Kelly finally received her Ehlers-Danlos diagnosis when she moved to Australia. She shares her story.


Kelly“Looking at me you’d think nothing was wrong. I have what they class as an invisible illness. People often say “but you don’t look sick”. Little do they know how much I can suffer on any given day.

I was diagnosed in 2012, at age 26, with Ehler Danlos Syndrome (EDS). I have the hypermobility (III) form, which is the more common type of EDS, but getting the diagnosis was a very long and painful journey.

Growing up, Mum and Dad used to say I had growing pains as a baby. When I hit school age I couldn’t count the times I rolled over and sprained my ankle – the local A&E got to know me on a first name basis.

At the age of 7 I was sent to Starship to trial a new ankle air cast to see if that would help. It didn’t, and was told I had triple-flex ankles.

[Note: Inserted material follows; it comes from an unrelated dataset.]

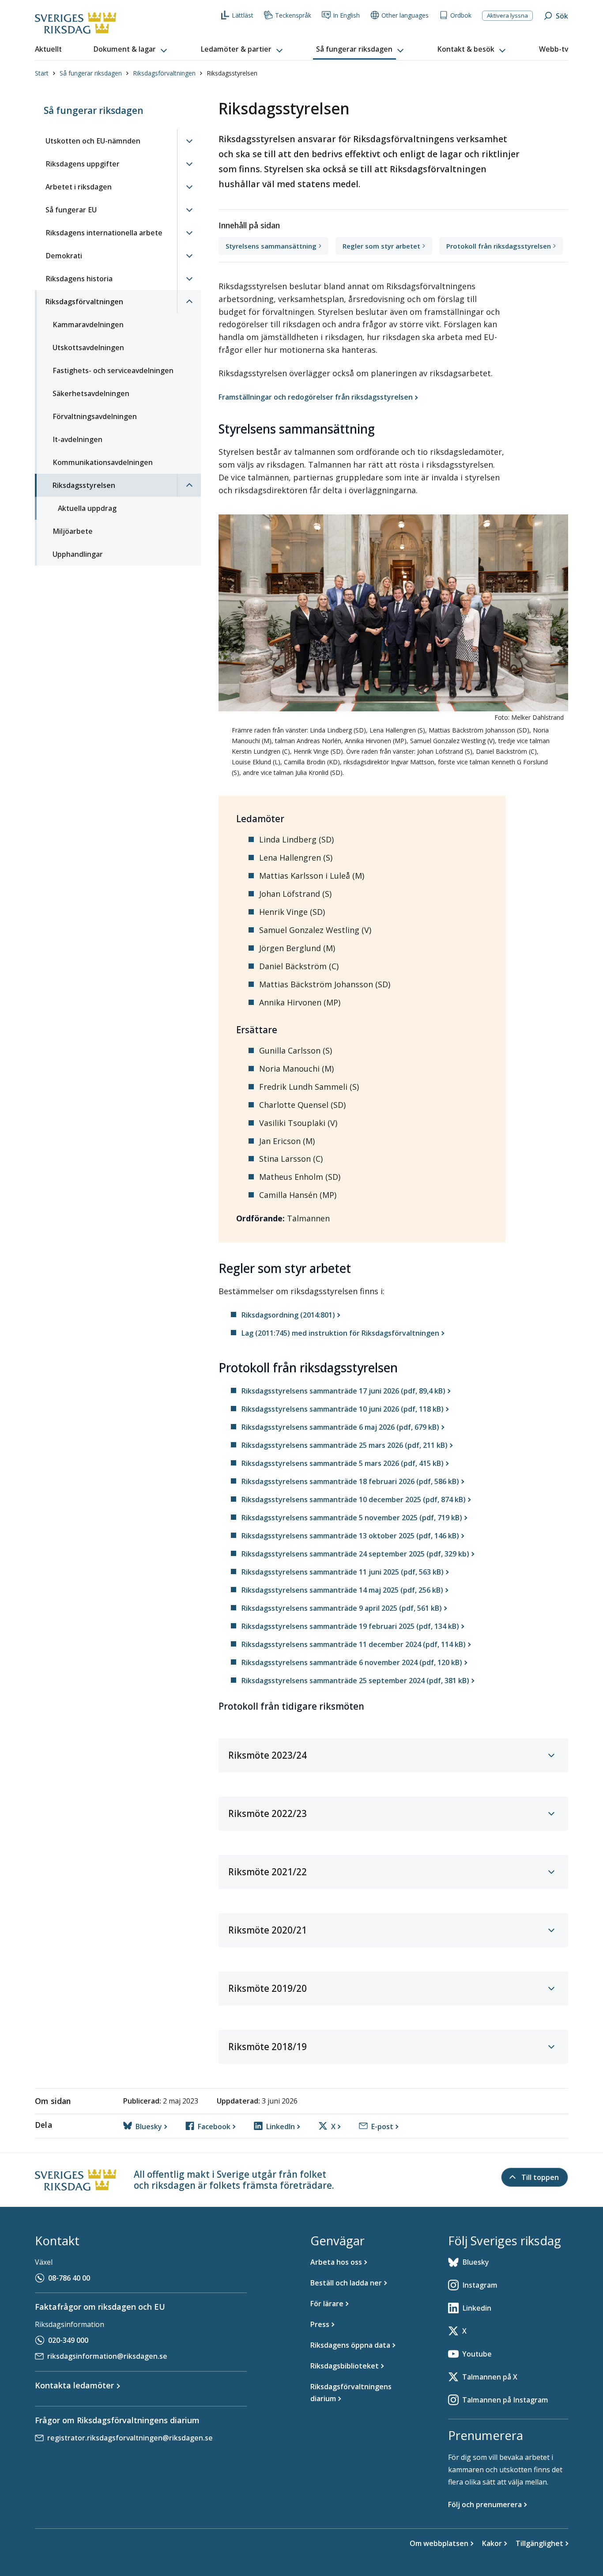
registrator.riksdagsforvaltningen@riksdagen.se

We just continued on like everyone else and came to the conclusion that I would always roll over my ankles and it would get easier in time.

When puberty hit, more aches and pains came about, but nothing showed on any X-rays. Because of the pain levels doctors just put me in leg casts or arm casts and hoped that the pain would go away with immobilisation.

My knee caps pointed the wrong way and would slip in an out all the time, and my wrist had an unexplained pain that made it hard to write.

As a 13-year-old I just thought this was normal and tried to suck up the pain and get on with it. I thought everyone woke up tired every morning and felt sluggish and tired all day.

When I started part-time work at age 15, I had days that I would ask not to work the floor and be behind the counter instead because of pain. I was just told to get over it and got the you’re-just-lazy-look, which I totally understood and felt incredibly guilty about, but I’d only ask if it got so tiring that I felt like passing out.

After leaving school I got a desk job, which was much easier for my aches and pains.

After a small accident my shoulders kept dislocating at small tasks like making the bed. I was sick and tired of all the aches and pains and questioned if this was the normal with my doctor.

I went to my doctor once or twice a week for six months trying to figure out what was going on. She told me to go to the gym more and eat even better.

Nothing changed. Anxiety crept in and I had to deal with that on top of everything else. After being told it was all in my head and maybe I need to talk to a psychologist, I gave up.

I moved to Melbourne with my husband and got pregnant. My symptoms got worse and continued after my son was born, with one of my shoulders dislocating up to eight times a week.

After one shoulder dislocation, the pain didn’t leave after it happened, like it usually did, so I went and sought advice from my doctor, who happily sent me off for an MRI to see if I had done any damage (diagnosis: SLAP tear).

I was put with a team to assess my shoulders after this. They were amazed by the amount of flexibility I had in them – so much so that they called in other doctors to have a look at me as well.

After my initial assessment I was sent to the head of physio to help with the ongoing pain management, who out of nowhere asked me if I had lots of sprains as a child, if I could do ‘flexible party tricks’, if I had a fast labour, and a whole bunch of other questions which I answered yes too.

She told me to check out out EDS hypermobility when I got home.

From that moment my life changed.

EDS hypermobility affects 1 in 10,000 to 1 in 15,000 people. From what I’ve found my story is very familiar to most other people with this condition; misdiagnosed or undiagnosed for years.

Even though with my diagnosis I know nothing can be fixed or changed, only managed, the relief of knowing I’m not crazy has completely lifted my anxiety.

I am very thankful to the team in Melbourne who diagnosed me and looked at my whole picture, and I hope in time doctors in New Zealand learn more about this condition.”

 Ehlers-Danlos is more recognized in larger communities …. but we have a long way to go to reach our EDS Awareness goals!